▶ [DIRECTIONS]:
In the biographical entry on Rebecca Lancefield below, reproduce word for word the passage between "American immunologist and" and "George Leonard Hersey).", inclusive.

Lancefield, Rebecca Craighill (1895–1981)
Lancefield, Rebecca Craighill (1895–1981)
American immunologist and microbiologist who produced a system of classification for streptococci. Born Rebecca Craighill in Fort Wadsworth, Staten Island, New York, on January 5, 1895; died in March 1981 in Little Neck, Queens, New York; daughter of William Edward Craighill and Mary Wortley Montague (Byram) Craighill; Wellesley College, B.A., 1916; Teachers College at Columbia University (in conjunction with Columbia Medical School), M.A., 1918; Columbia University, Ph.D., 1925; married Donald Elwood Lancefield (a scientist), on May 27, 1918; children: Jane Maddox Lancefield (who married George Leonard Hersey).
The daughter of an Army officer, Rebecca Lancefield was born on Staten Island, New York, and experienced a nomadic childhood following her father's postings. Educated at a number of public and private schools, she entered Wellesley in 1912 to study French and English, but her interest soon shifted to zoology. Upon graduating in 1916, she taught at a boarding school in Burlington, Vermont, saving most of her salary for graduate school. With the additional support of a scholarship for daughters of the military, she was able to enroll at Columbia University with the stipulation that she confine her studies to Teachers College at Columbia. Since they offered no courses in bacteriology or genetics, she matriculated at Teachers College but took courses at the university's medical school. In 1918, she earned her M.A. and married a fellow student, Donald Lancefield.
While her husband studied for his Ph.D., Lancefield worked at the Rockefeller Hospital and taught briefly at the University of Oregon, when he had a position there. In 1922, the couple returned to New York, where Lancefield began her work on streptococci at the Rockefeller Institute and finished her Ph.D. Her doctoral work, which centered on developing a system for classifying an elusive strain of streptococcus, was frustratingly slow, and she did not receive her degree until 1925. Her findings were published in the Journal of Experimental Medicine. Continuing to investigate other strains of streptococci, she found that isolated substances from her samples could be used to group the streptococci into five different types. In 1940, after 20 years of work, her findings became the basis of the method of classifying streptococci adopted by the International Congress of Microbiology. By 1943, Lancefield's stature was such that she was elected president of the Society of American Bacteriologists.
Throughout her career, Lancefield continued to further classify different strains of streptococci, often utilizing her past research for new problems. In 1960, for example, she used a dried sample from 1935 to identify a strain of streptococci that was attacking lab mice. Advanced age did not slow down her personal research or her work within the broader scientific community. In 1960, at age 65, she was elected the first woman president of the American Association of Immunologists, and in 1970 she was elected to the National Academy of Science. Rebecca Lancefield died in 1981.
sources:
Bailey, Brooke. The Remarkable Lives of 100 Women Healers and Scientists. Holbrook, MA: Bob Adams, 1994.

Stored data entries
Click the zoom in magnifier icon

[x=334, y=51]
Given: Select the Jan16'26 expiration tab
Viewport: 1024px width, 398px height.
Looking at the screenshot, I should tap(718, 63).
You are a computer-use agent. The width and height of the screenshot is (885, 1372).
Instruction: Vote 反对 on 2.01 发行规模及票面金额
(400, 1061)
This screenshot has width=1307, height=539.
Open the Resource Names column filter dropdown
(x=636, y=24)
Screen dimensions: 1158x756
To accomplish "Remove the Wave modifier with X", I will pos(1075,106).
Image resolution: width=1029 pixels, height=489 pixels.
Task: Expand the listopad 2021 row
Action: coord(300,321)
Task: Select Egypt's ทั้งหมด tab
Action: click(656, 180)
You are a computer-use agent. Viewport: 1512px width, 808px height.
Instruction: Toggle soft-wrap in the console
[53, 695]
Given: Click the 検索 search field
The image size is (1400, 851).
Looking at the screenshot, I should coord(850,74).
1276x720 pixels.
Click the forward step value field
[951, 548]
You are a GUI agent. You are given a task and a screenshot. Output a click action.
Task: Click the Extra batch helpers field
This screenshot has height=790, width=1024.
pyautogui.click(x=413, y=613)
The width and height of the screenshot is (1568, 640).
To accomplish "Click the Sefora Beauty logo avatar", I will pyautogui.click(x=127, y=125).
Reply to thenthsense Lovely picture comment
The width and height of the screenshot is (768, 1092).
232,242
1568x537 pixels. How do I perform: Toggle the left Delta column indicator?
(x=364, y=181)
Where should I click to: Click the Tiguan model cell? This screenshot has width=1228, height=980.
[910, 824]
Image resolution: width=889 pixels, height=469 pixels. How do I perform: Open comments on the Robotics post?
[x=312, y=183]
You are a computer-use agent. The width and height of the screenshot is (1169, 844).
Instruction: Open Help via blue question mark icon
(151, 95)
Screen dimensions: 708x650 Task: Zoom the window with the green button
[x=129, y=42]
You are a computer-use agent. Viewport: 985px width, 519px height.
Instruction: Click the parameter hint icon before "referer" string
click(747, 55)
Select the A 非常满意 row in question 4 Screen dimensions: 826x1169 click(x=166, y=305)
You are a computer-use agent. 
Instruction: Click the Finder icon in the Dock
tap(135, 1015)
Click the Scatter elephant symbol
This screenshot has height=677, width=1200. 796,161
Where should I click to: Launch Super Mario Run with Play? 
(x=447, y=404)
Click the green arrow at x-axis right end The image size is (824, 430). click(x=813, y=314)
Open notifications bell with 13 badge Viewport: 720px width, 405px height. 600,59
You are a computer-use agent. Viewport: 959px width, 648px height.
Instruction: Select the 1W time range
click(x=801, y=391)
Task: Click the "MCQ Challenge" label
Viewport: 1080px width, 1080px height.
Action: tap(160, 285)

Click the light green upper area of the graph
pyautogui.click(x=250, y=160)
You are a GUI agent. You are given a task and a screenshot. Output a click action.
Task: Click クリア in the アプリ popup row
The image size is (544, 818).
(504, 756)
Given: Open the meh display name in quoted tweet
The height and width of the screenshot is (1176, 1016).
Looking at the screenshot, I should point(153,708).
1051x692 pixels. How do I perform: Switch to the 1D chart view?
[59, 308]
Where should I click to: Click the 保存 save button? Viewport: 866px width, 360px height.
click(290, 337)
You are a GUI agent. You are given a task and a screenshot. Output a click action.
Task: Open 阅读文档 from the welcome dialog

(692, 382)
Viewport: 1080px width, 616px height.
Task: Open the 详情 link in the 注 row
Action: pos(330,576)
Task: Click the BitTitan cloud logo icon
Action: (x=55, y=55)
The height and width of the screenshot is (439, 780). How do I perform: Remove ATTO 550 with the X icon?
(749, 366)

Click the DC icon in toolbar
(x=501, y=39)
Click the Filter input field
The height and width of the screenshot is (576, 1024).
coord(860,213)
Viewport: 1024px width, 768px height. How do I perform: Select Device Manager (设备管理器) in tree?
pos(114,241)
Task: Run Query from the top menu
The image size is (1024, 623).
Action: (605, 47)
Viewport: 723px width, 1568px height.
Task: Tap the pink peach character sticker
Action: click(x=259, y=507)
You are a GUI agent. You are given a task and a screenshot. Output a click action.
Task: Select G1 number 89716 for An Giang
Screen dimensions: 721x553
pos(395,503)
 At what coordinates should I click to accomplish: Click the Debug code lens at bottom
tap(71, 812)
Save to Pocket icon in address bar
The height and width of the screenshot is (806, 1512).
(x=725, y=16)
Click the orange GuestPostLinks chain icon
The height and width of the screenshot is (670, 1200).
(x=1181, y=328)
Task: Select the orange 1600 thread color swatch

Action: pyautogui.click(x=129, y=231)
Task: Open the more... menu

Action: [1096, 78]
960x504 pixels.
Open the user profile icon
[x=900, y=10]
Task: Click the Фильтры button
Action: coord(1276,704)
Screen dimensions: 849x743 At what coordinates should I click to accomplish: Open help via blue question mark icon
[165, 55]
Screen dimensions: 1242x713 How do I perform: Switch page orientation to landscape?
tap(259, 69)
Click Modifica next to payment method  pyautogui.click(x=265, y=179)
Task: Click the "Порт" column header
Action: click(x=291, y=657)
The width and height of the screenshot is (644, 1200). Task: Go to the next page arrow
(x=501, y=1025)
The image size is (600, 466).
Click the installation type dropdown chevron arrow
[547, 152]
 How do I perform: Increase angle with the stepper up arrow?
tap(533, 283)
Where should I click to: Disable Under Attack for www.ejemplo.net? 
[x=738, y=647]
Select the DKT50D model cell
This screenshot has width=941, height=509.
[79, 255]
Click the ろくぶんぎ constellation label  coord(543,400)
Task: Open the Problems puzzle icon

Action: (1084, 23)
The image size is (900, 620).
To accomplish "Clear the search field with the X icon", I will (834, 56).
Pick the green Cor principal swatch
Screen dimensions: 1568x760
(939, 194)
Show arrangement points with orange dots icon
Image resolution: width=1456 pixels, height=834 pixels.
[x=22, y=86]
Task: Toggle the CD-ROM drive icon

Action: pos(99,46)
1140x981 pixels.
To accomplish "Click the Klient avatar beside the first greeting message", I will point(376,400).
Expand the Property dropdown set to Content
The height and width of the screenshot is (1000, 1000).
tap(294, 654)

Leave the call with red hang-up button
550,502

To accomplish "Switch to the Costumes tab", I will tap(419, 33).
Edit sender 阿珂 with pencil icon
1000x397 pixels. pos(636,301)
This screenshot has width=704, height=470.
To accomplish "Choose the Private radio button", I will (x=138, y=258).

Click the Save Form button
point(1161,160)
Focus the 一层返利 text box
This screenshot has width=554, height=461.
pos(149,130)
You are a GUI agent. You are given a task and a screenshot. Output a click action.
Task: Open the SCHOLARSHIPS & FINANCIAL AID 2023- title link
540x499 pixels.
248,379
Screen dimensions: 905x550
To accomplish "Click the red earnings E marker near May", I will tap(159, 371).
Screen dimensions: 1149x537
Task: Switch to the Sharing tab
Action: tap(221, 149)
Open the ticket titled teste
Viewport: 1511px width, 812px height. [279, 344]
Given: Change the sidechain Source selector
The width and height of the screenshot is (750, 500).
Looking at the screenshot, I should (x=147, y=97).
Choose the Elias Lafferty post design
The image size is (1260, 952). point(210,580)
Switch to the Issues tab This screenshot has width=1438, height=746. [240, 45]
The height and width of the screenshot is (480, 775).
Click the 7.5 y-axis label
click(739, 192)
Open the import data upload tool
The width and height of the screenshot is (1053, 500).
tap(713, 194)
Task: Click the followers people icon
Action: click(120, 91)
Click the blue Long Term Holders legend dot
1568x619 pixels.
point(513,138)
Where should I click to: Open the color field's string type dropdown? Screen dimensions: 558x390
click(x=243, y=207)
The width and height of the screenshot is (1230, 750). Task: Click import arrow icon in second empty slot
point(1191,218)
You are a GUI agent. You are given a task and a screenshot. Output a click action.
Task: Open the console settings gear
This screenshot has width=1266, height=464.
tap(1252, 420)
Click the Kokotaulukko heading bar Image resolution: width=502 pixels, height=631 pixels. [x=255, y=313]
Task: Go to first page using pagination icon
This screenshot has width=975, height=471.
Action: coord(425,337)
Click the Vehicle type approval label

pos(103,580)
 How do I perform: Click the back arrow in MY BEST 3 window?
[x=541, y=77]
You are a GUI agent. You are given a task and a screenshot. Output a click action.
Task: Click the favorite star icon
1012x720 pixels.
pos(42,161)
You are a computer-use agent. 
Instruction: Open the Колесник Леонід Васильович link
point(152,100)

▶ [EXERCISE OUTPUT]:
American immunologist and microbiologist who produced a system of classification for streptococci. Born Rebecca Craighill in Fort Wadsworth, Staten Island, New York, on January 5, 1895; died in March 1981 in Little Neck, Queens, New York; daughter of William Edward Craighill and Mary Wortley Montague (Byram) Craighill; Wellesley College, B.A., 1916; Teachers College at Columbia University (in conjunction with Columbia Medical School), M.A., 1918; Columbia University, Ph.D., 1925; married Donald Elwood Lancefield (a scientist), on May 27, 1918; children: Jane Maddox Lancefield (who married George Leonard Hersey).